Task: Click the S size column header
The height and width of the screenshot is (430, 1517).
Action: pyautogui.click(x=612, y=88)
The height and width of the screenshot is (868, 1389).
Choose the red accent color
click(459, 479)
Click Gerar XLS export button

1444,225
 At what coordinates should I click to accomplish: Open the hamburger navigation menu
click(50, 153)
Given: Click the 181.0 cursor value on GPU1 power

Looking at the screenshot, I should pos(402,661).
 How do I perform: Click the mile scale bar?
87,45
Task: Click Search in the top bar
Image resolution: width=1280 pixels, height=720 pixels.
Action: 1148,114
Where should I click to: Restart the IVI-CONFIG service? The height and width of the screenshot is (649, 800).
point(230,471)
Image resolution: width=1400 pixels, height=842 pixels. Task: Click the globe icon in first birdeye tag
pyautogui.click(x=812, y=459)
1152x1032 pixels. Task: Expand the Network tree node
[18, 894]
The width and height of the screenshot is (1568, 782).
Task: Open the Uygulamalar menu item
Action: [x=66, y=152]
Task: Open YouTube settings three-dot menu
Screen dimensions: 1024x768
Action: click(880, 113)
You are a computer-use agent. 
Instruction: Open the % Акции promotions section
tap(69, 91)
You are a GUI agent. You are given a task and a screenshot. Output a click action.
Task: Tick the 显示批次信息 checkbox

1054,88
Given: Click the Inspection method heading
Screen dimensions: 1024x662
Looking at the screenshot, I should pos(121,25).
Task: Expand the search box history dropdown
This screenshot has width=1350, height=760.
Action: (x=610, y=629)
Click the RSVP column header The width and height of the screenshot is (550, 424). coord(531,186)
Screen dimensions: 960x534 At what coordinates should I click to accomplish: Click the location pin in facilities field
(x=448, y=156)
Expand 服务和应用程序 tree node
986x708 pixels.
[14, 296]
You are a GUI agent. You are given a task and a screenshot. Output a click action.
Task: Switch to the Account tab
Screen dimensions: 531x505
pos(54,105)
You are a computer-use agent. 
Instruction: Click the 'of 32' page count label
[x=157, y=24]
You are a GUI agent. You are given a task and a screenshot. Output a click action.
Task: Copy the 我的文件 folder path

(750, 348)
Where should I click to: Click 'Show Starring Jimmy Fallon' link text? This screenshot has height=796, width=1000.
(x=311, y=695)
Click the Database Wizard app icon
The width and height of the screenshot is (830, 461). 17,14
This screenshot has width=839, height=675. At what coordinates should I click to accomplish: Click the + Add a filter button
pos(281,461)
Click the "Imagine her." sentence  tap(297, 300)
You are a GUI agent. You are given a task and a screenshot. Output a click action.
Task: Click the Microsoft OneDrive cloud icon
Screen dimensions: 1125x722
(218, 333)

· · · · ·

-- Description of the task --
Work through the records above and count the lines that hold the string "header". Please give only that figure.

-- Response below --
2